Students Return to Campus with Mixed Emotions

Jasmine Giomi, Director of Staff Relations

It’s been 14 days since the Pinal County Health Department made the decision to close the CHS campus because roughly 450 students and 20 staff members were directed to quarantine for possible COVID-19 exposure.

With on-campus classes resuming today, students who attended classes in-person prior to the closure had to weigh the decision about how they’d be continuing their learning.

“I thought about doing online because all the concern about COVID cases rising but I had to look at the bigger picture,” senior Mya Richards said, “I am really involved in the theater program at out school and I really would like to be there for the after school events.

Roughly 6 percent of students surveyed indicated they would be switching back to virtual instruction instead of continuing on-campus instruction. With the overwhelming majority of in-person students electing to come back to campus, few felt there was no need to add any new safety precautions on campus. Some advocated that students continue social distancing, carry hand sanitizer, and to wear masks properly. But Freshman Jordan Horton had something else in mind.

“Always remember that COVID is out there, and if you’re able to get it don’t shake peoples hands and try to be safe,” Horton said.

The community was notified about the campus closure after the end of the school day on Wednesday, October 14.

“Effective immediately, the Pinal County Public Health Department will conduct an investigation, which includes notification of close contacts to ensure necessary testing takes place. If your child is identified asa close contact to a positive case, you will be directly contacted by the Pinal County Public HealthDepartment.” Greg Wyman said in a letter released to the community.

When Junior Amaya Martinez saw this email she was devastated.

“I was really scared. This was more because my mom had gotten a call from the Arizona Health Department saying that I had been exposed to someone who tested positive for COVID,” Martinez said, “Getting that notification is heart wrenching knowing that you could be the reason your old parents (one with heart problems) could end up in the hospital.”
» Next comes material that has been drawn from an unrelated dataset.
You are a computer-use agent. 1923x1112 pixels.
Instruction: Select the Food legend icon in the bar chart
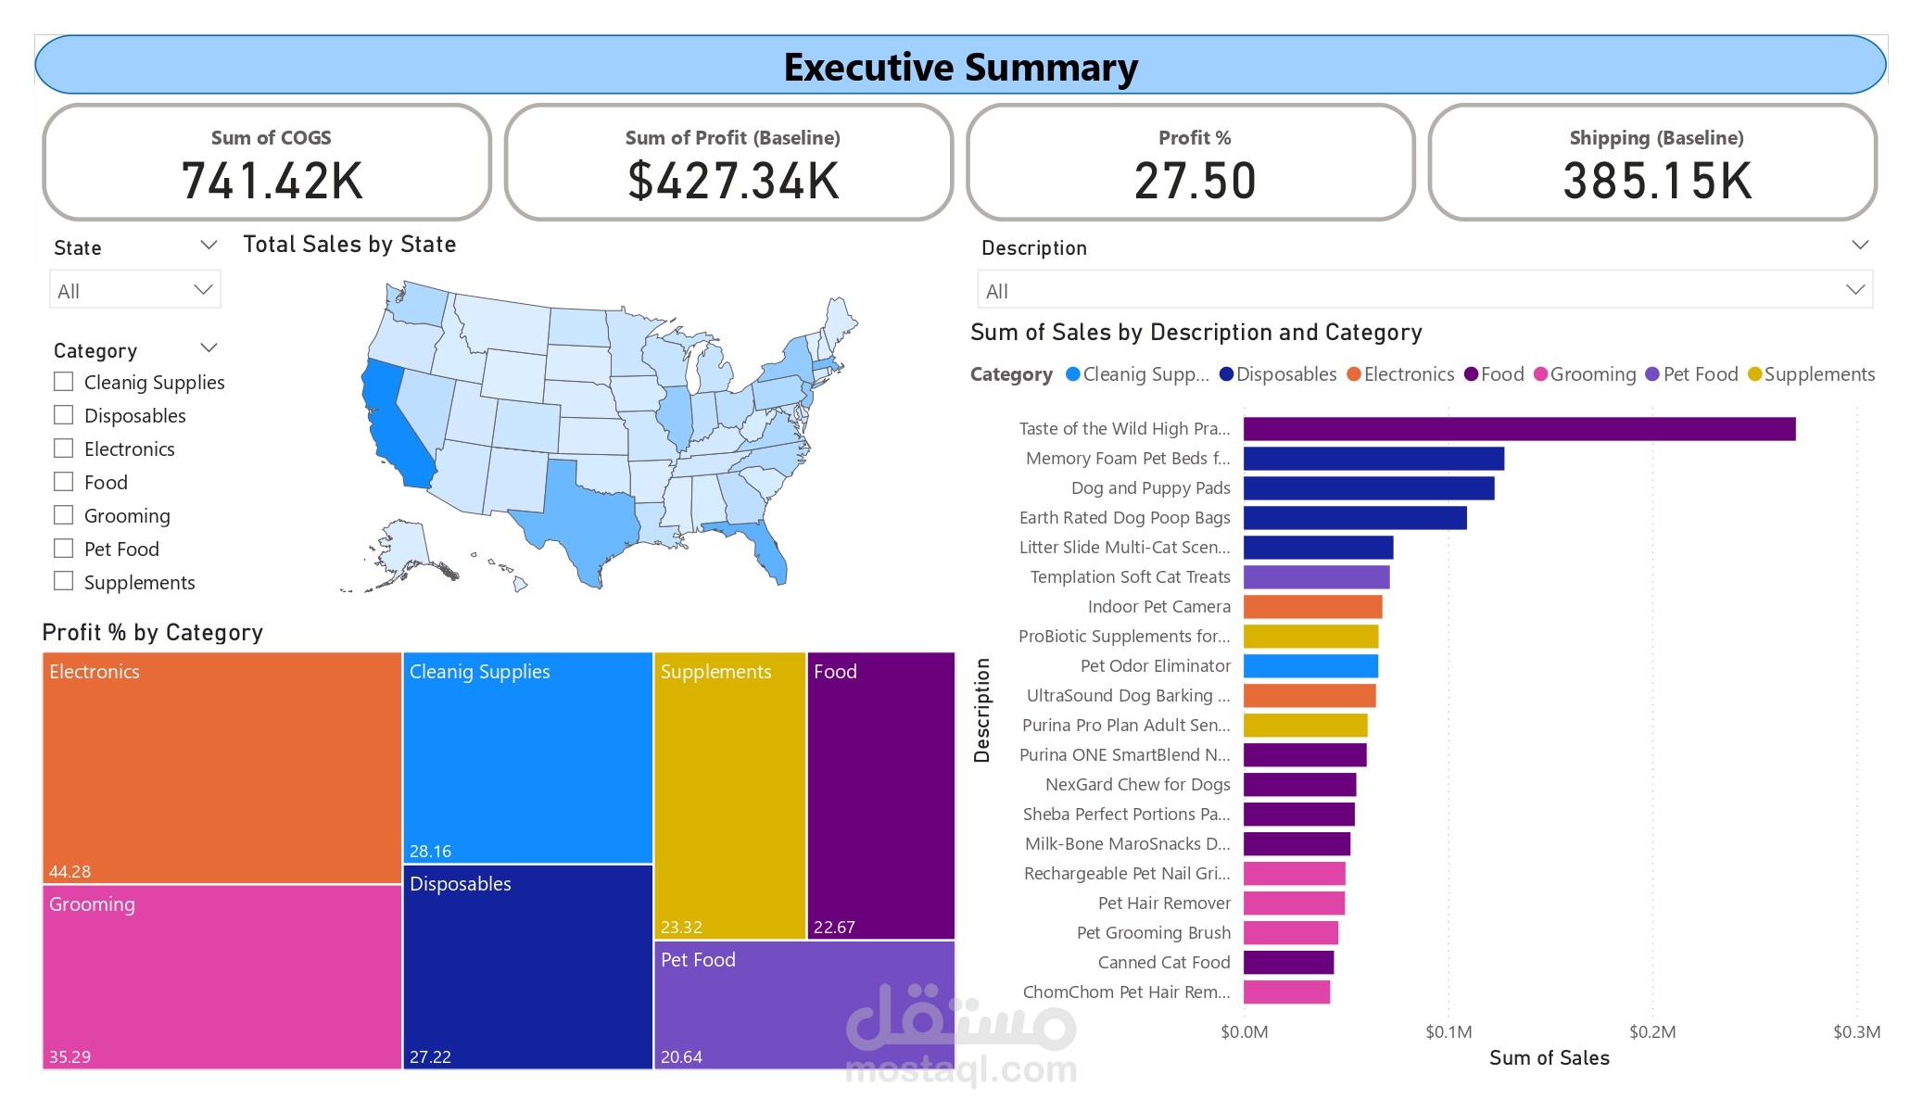[x=1470, y=374]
Just because students decide to go back to school it doesn’t mean they’re afraid or don’t have doubts about returning to in person.

I’m returning to school for my mental health. I know if I were to continue online, one day, I would just completely break down,” Martinez said, “I am excited to get back into the groove of things, especially with my extra curricular activities. At the same time, I do feel nerves and almost hesitation for going back.”

Though the majority of the campus population returned to school on Thursday, nearly 80 percent think this won’t be the last time they will be back at home learning from their computers, tablets or cell phones.

“I believe the school will close a few more times because of how stupid us teenagers are,” sophomore Carlos Viera said.